Detection of Human Salivary Amylase Level Deposited on Fruits with First Bite Mark

Full Length Research Article

Detection of Human Salivary Amylase Level Deposited on Fruits with First Bite Mark

Umar Draz1,*, Saadat Ali1, Sehrish Firyal1, Ahmad Ali2, Ali Haider Saleem3, Mohammad Ashraf Tahir4

Adv. life sci., vol. 6, no. 4, pp. 176-181, August 2019
*Corresponding Author: Umar Draz (Email: umardraz199@gmail.com)
Authors' Affiliations

 1. Institute of Biochemistry and Biotechnology, University of Veterinary and Animal Sciences, Lahore, Pakistan
2. National Institute for Genomics and Advanced Biotechnology, National Agricultural Research Centre (NARC), Islamabad, Pakistan
3. Department of Animal Sciences, College of Veterinary and Animal Sciences, Jhang, Pakistan
4. Punjab Forensic Science Agency, Lahore, Pakistan
 [Date Received: 27/05/2018; Date Revised: 11/08/2019; Date Published Online: 25/08/2019]


Abstractaa download_button
Introduction
Methods
Results

Discussion
References 


Abstract

Background: Human body fluids are vital for criminological examinations. The recovery, conservation, and investigation of body fluids or its stains are critical in measurable forensic cases. The amylase testing is being utilized as a possible test to locate the crime scene saliva stains for more than three decades. This investigation was intended to decide the human salivary amylase accumulated on fruit after the first bite where the level of salivary amylase was concluded by Radial Gel Diffusion method.

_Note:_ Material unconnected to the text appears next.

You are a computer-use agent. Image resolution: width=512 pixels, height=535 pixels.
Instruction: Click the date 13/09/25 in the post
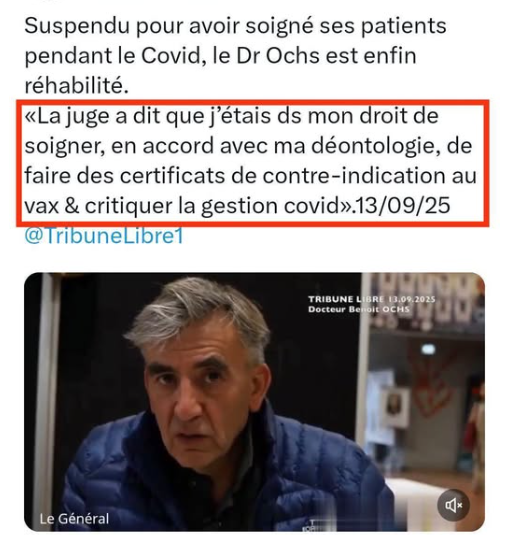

Methods: Three sorts of organic fruits (apple, peach, and apricot) and 20 people (10 male and 10 female) were chosen for this investigation. The specimens were assembled from bite mark area following time intervals 0 hours, 12 hours, 24 hours, 36 hours and 48 hours.

Results: Experimental outcomes demonstrated that the diameter of amylase activity in male specimens was more noteworthy than female. Apples, as well as apricot pit samples, indicated amylase activity till 48 hours; however, the specimens collected from peach demonstrated amylase activity until 12 hours, after first bite mark.

Conclusion: This study demonstrated that salivary amylase testing might be valuable for DNA evidence, where DNA investigations for every case might be restricted because of cost issues.

Keywords: Amylase; Saliva; Investigation; Bite mark; Preservation

Introduction6th button-01


Authentication of body fluids at a crime scene is the basic of criminological science. Now and again, simply identifying the uniqueness of a liquid can be sufficient to impact the result of a case. Body fluid traces recuperated at crime scenes contain important confirmations that can distinguish a casualty or suspect and vindicate an innocent. Blood, semen, saliva, etc. are the well-known body fluids found at crime scenes yet others, for example, vaginal secretions and urine can likewise assume vital as all contain evidence in the form of DNA [1]. Almost all these body-liquids have one or more screening assays that are presumptive in nature, and some of them have confirmatory assays to undeniably perceive their existence [2].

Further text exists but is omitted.